The Hon. Mahinda Jayasinghe - Deputy Minister of Labour
Mahinda Jayasinghe defended the proposed education reforms as a preliminary parliamentary process, stating that history and aesthetics would remain part of learning and clarifying the proposed credit allocations for core subjects. He said the reforms aim to create parallel academic and vocational pathways up to higher education, supported by five pillars including curriculum, teacher development, infrastructure, administration and assessment. He outlined plans for an Education Council to set professional standards, registration and licensing for educators across government, private, international and tuition sectors, while saying implementation would follow a defined timeline rather than immediate compulsory licensing. He also said early childhood centres would receive Ministry guidelines and that a concept paper on the reforms would be presented.
Verbatim record (translated)
Machine-translated from Sinhala / Tamil / English¶ 01 Hon. Deputy Chairperson of Committees, these education reforms are a decisive step for the country’s future direction. This is a preliminary debate within Parliament — not the last word. Some in the Opposition have distorted facts; I will respond briefly.
¶ 02 On history: why do we learn it? Not merely to pass exams. History and aesthetics are for life and to build humans rooted in this land — not just to get As and Bs. In this proposal, history and aesthetics are not excluded. Those who sit for exams and those who do not must learn them.
¶ 03 On credits, as Hon. Chanaka Madugoda mentioned: there are five core subjects.

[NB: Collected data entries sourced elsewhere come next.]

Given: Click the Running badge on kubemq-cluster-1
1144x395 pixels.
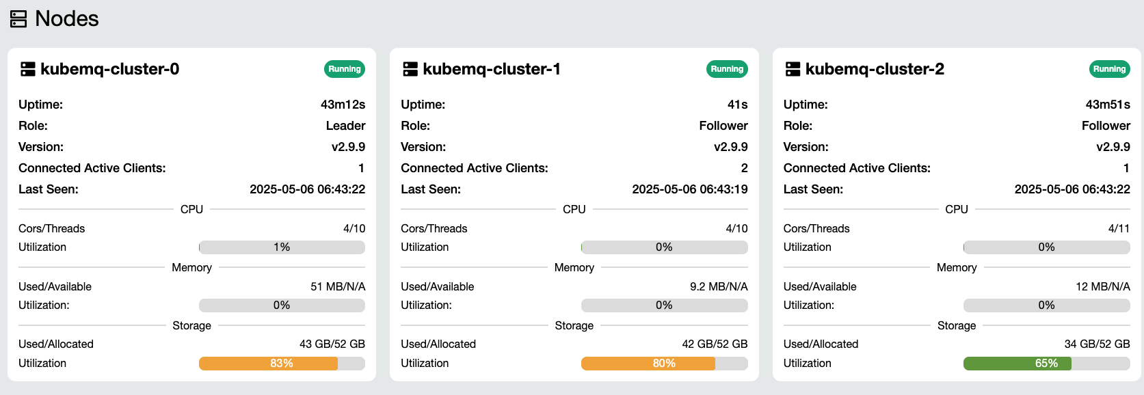Looking at the screenshot, I should pyautogui.click(x=726, y=69).
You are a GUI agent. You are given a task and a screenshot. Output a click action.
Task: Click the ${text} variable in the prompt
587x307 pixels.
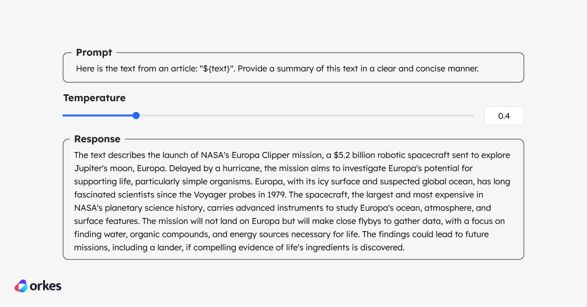click(x=217, y=68)
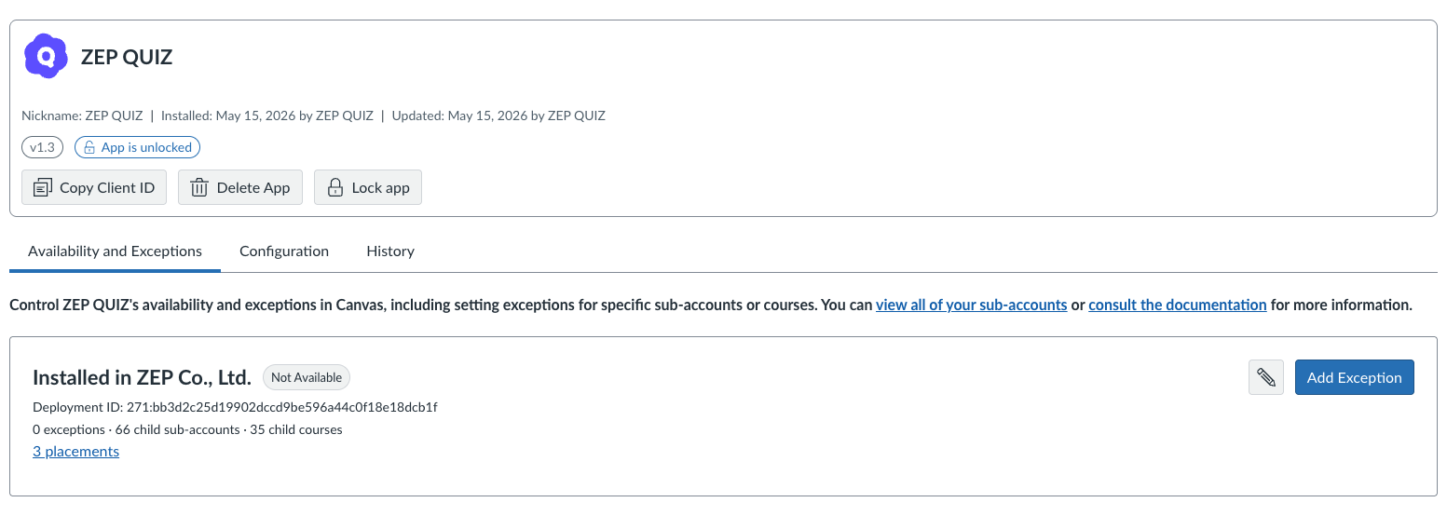This screenshot has width=1447, height=516.
Task: Click the copy icon in Copy Client ID
Action: [x=42, y=187]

Mathematics, Sinhala and English get three credits each; religion and ethics, two; history and aesthetics, two each — reflecting time allocation differences, as schools already do.
¶ 04 On early childhood: the Prime Minister has clearly stated the Ministry will provide guidance and steps for early childhood development. Not all centres can be run by the Government, but the Ministry will issue necessary guidelines for those run privately or by local authorities.
¶ 05 On a White Paper: the Leader of the Opposition asked yesterday; Hon. Bimal Ratnayake also detailed the history. This is a preliminary debate. A concept paper — call it whatever colour — will be presented. The present concept has already been made available via PDF and print.
¶ 06 The aim is to create a “full-option” child; to move from a single linear path to a multi-path education: academic and vocational in parallel, up to university and even postgraduate levels.
¶ 07 A Member erroneously claimed President Anura Dissanayake called some children “weak.” He did not. He explained the current process: children who fall through the school system are those who end up in vocational education. We intend to build a system where both academic and vocational streams progress to the highest levels.
¶ 08 Our policy statement “A Prosperous Country - A Beautiful Life,” adopted as national policy by Cabinet, clearly sets out our education policy from pages 10 to 19. We will adopt good elements from any past government and discard the bad. The modular approach is globally accepted for teaching and assessment.
¶ 09 These reforms rest on five pillars: curriculum, human resource development, infrastructure, administration/communication, and assessment. Six subcommittees have been appointed, chaired by our MPs. I chair the Education Council subcommittee on human resource development. We met on the 8th and will meet again tomorrow.
¶ 10 This is a major reform, not mere subject shuffling. To deliver it, we must develop the human resources — teachers and education professionals — of the future. Hence, the Education Council to uplift professional standards of all teachers — in government, private, international schools and tuition — determining qualifications, ethics and how professionals will enhance educational quality, and enabling our professionals to be recognized internationally.
¶ 11 Some have panicked, including a tuition teacher who insulted me publicly. But our intent is to raise professionalism across all educators, not to victimise anyone or to license everyone by January 2026. We will set a timeline; thereafter teachers will register and obtain licenses under defined standards. That is our clear position.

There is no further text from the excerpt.